Machine Learning‐Driven Automated Synthesis of Polysubstituted Gentisaldehydes

Gentisaldehyde is a fundamental motif with broad applications in pharmaceuticals. However, the construction of such molecules is time‐ and cost‐intensive with low step efficiency. The development of a disruptive retrosynthetic method is therefore highly necessary to enhance ring‐formation capability and reduce redundancy in synthetic strategies. Herein, guided by cutting‐edge computer‐aided synthesis planning (CASP) algorithms, synthetic routes were systematically deduced toward polysubstituted gentisaldehydes (PGAs). An automated flow system was subsequently developed to implement the streamlined synthesis via selective 6‐endo cyclization of cyclobutenedione derivatives and propargyl diacetal moieties.

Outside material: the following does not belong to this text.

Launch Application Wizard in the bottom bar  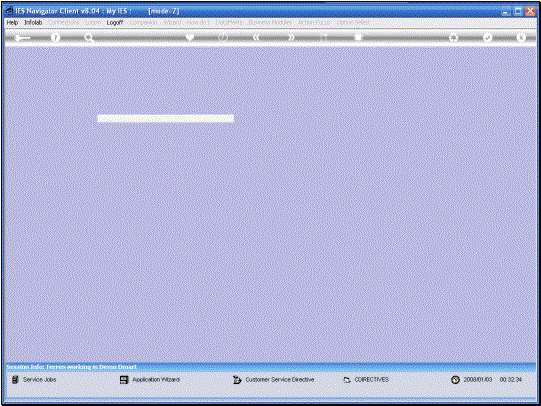tap(156, 379)
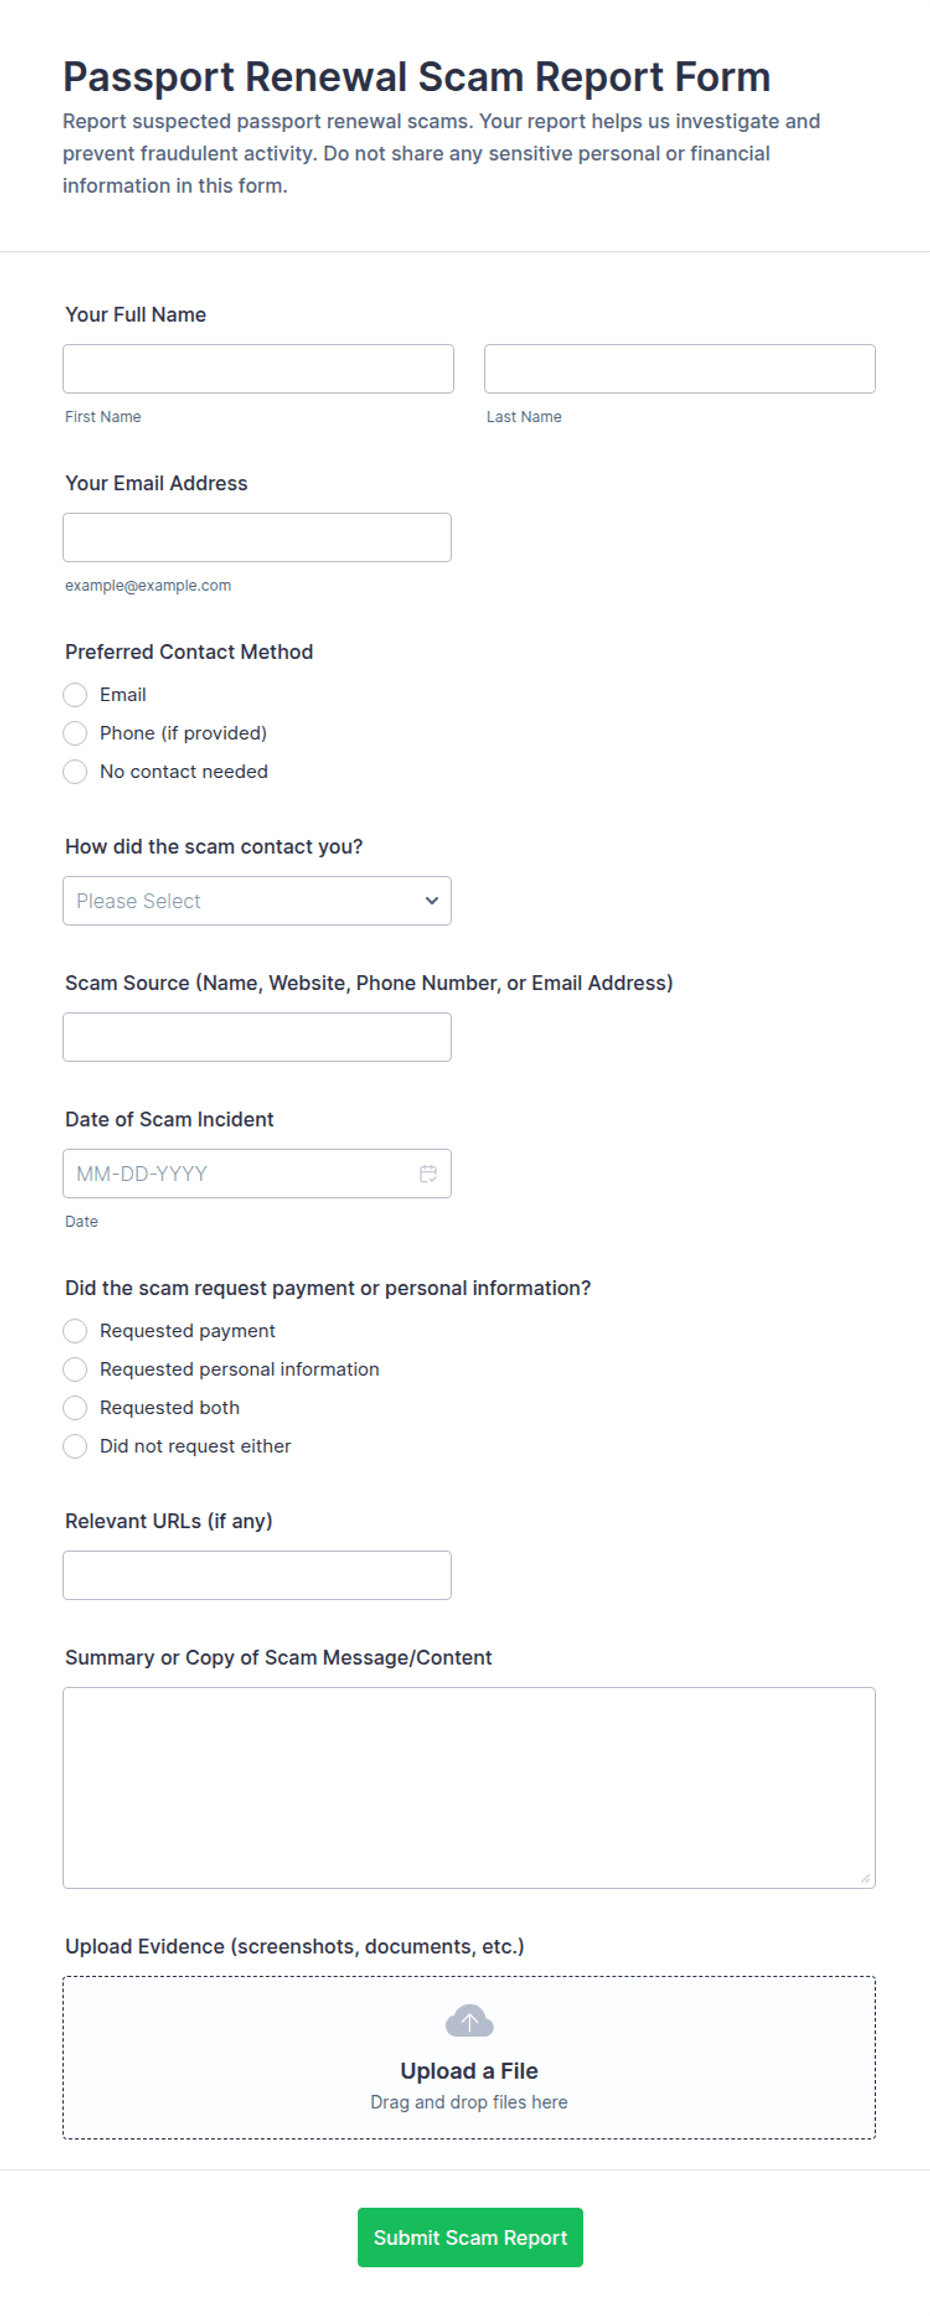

DFT computational studies further revealed the involvement of diradical intermediates, rather than the conventional zwitterionic mechanism, and identified the 1,5‐hydrogen atom transfer process as the key driving force. The rapid and collective construction of a gram‐scale library of PGAs highlights the industrial potential for scalability and application. This work demonstrates the synergistic interplay among computational retrosynthetic analysis, mechanistic elucidation, and flow processing, establishing an innovative model for universally integrated molecule library construction.